When I was growing up, I was friends with a boy named Joshua. He had three brothers named Adam, Luke, and Matthew.
From this, you could probably deduce that his parents were practicing Christians. (In fact, they were indeed Catholic.) His parents, I assume, chose to name him very biblical names in homage to their religious beliefs. Likewise, consider the prodigious offspring of the Duggar family from TLC’s Oh My God How Is This Still On Television: Josh, Jana, John-David, Jill, Jinger, Joseph, Josiah, et al.. While there’s less of a theme here, the Duggars have made a conscientious choice to name their children with names starting with ‘J’.
A name for a character should be derived from the experiences and thoughts of the people who named him. One of my favourite authors to look to in this regard is J.K. Rowling, whose characters, albeit sometimes comically named—Remus Lupin being the prime example, whose parents were pretty much asking for him to be bitten by a werewolf—have a real depth of naming, often springing from their parents. Tom Riddle was named after the man her mother lusted after. Albus Dumbledore’s parents named their kids with names all starting with ‘A’. Ron Weasley is named after King Arthur’s lance; his sister, Ginevra, is a bastardization of ‘Guinevere’; their brother Percy named after one of foolish Knight of the Round Table. It’s arguable, I suppose, whether these are better examples of Rowling’s cleverness or parental consistency in naming, but let us suspend disbelief for just this moment.
Some of the things that might influence parental opinions:
- Popular culture, such as in the unfortunately rapid rise of ‘Renesmee’ in past years, and the popular rejection of other names such as Eugene and Helga;
- Commonality or the rejection thereof, leading to the resurrection of old names like ‘Mildred’;
- Childhood bullies or friends, or lost loved ones
- Favourite authors or actors; or
- Liege lords, relatives, or famous/current rulers.
Of course, you could go the Sarah Palin route, too, and just name your characters after stuff you see driving home.
The last segment is the one that is most commonly considered. You might want to find a name that sounds good (or sounds bad, conversely). This is less important than you think: euphony is a cultural judgment. Make your character popular enough, and a name that is reasonably euphonic will be accepted. Of course, you should put some effort into this, but it’s less pressing than many think.
The key to picking a good name is the same as the key to writing well. Do everything with purpose. If your character doesn’t have a reason to be named what he or she is named, then you’re not really doing your job properly.
The reason doesn’t have to be complicated—it could be as simple as ‘a teenager at this time period is as likely to have the name “Michael” as anything else.’ But you need to choose names with reasons. In my opinion, at least, this makes things far easier.
I’m also including some links at the end of this post to give you some lists of names to peruse, and that will hopefully give you some ideas as to some of the things you could research to come up with the right name for your characters.
You’re Not Lazy
I keep this link tucked inside my bookmarks folder, ready to whip out whenever I ponder my own poor writing accomplishment record.
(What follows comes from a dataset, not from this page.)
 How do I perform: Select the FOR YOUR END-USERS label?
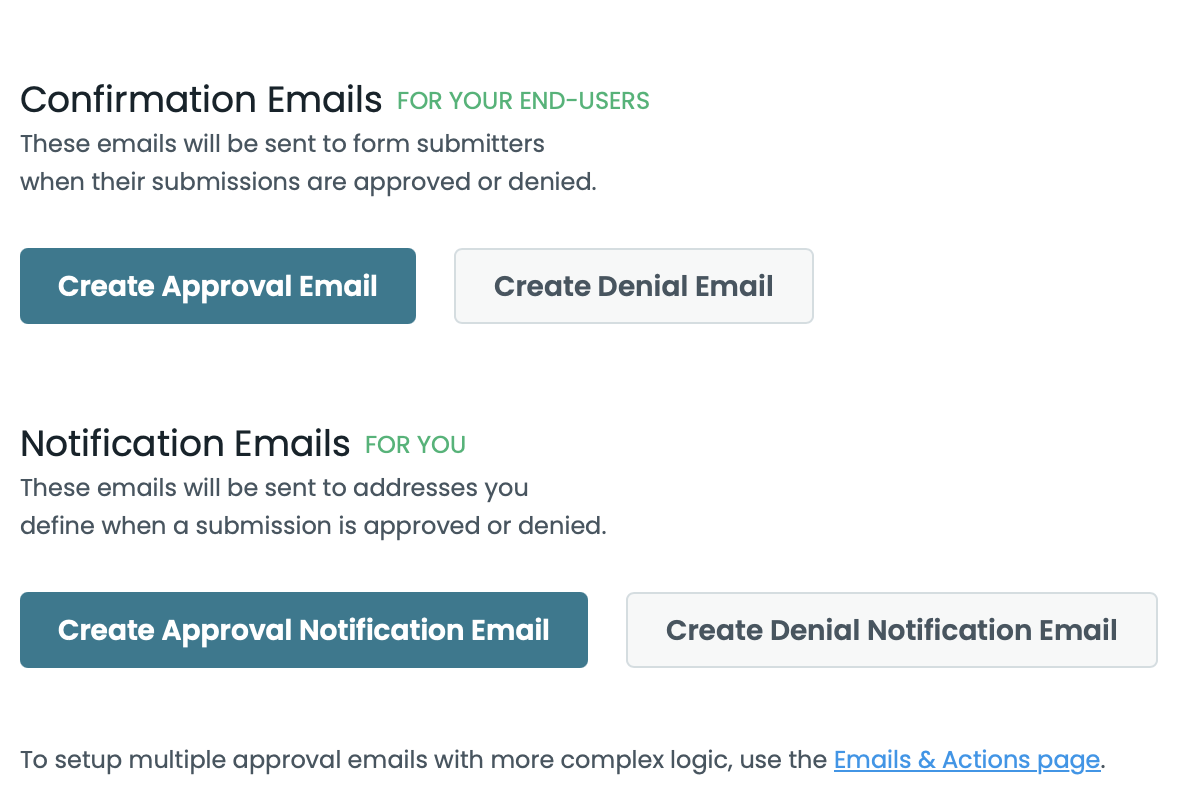point(523,101)
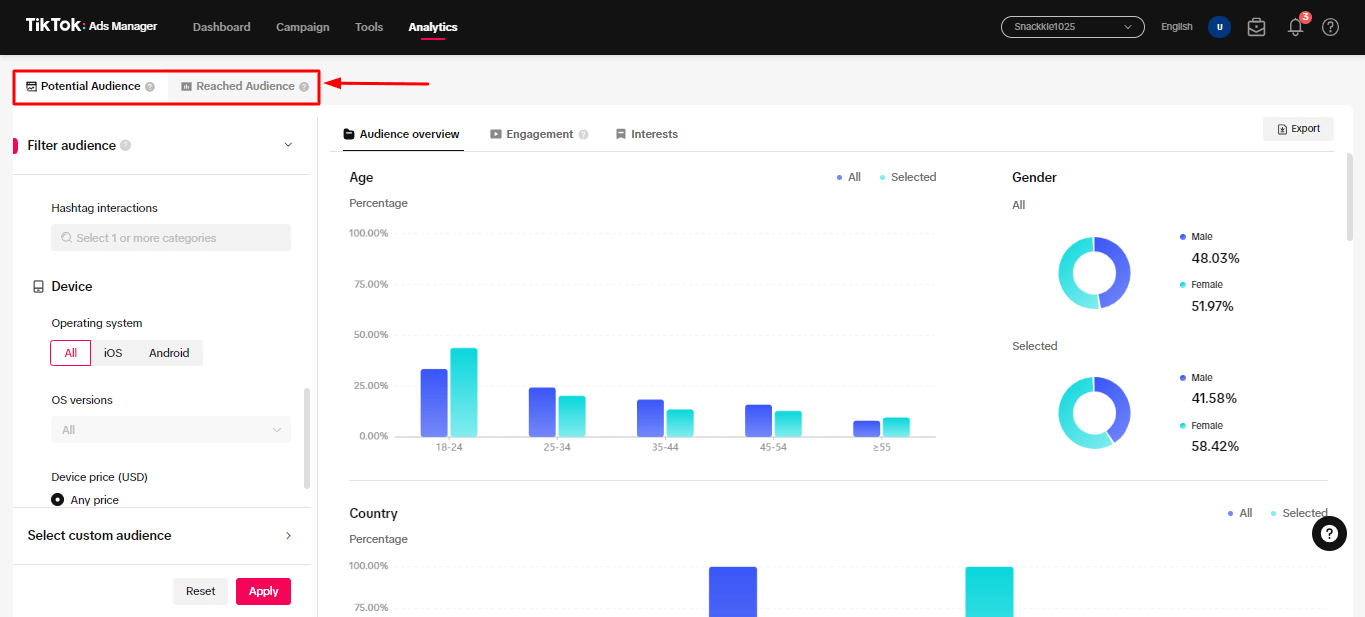
Task: Click the TikTok Ads Manager logo
Action: click(x=90, y=26)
From the top-voted comment, which is the one you really ought to read:
I’m guessing that you’re a creative, intelligent sort of person. Are you a perfectionist? That seems likely. Oftentimes, people with those characteristics really get bogged down by the magnitude of the tasks in front of them. Doing something means risking failing at it. Sometimes that risk seems to loom so large, and the drive to perfectionism is so strong, that any sort of meaningful and productive task just seems like it’s not worth it. Why risk failing, when you can just do something else instead?
You are the problem
We live in an era where societies are notorious for demanding more out of individuals than the week beforehand. Worker productivity is up. Personal busyness—the amount of people that say that they are ‘busy’, or ‘too busy’—is more common too (and here’s another writer’s take on it). All this to say that it’s not surprising that young writers feel lazy. Even more to the point: you’re not alone. Most people feel it. I certainly do.
And yet there has to be a balance in life. The story of the tortoise and the hare has never been more relevant, especially if you replace the hare’s nap with a massive heart attack and depression. What I dislike about the above comment from Reddit is that it doesn’t acknowledge that we place massive demands on our time, demands that were unreasonable even years ago. The odds are good that you’re accomplishing quite a lot as it stands. But in a lot of cases, the comment does hold true. The biggest time sinkhole is probably you.
The easiest way to fail is to think you’re going to fail, and then to work to make it reality. Silence your inner critic. Never forget to write for the joy of writing. Things don’t have to be perfect the first time; in fact, if you write a perfect beginning, you’re going to have to change it by the time you write the end. Better to get it all out and let the two co-evolve.
Getting Shit Done
Everyone loves anecdotes, right? Good.
When I was in high school, I had a really difficult time. Not only was I the most awkward person on the planet, even worse than most—but I was also enrolled in all the possible IB classes I could take, played in two ensembles, sang in two choirs, ran a forum-based RPG at night, and played hockey and soccer to keep active. Basically, I was a really busy boy.
I wound up doing very poorly in my classes because I didn’t hand in homework. I didn’t do the homework because I didn’t have time or the inclination to do it. To be clear, I was one of those assholes who did extraordinarily well on tests without studying, but when the gross majority of your grade was based on your day-to-day homework, your grades fall precipitously. I was barely passing most of my courses, and in some cases, wasn’t passing at all.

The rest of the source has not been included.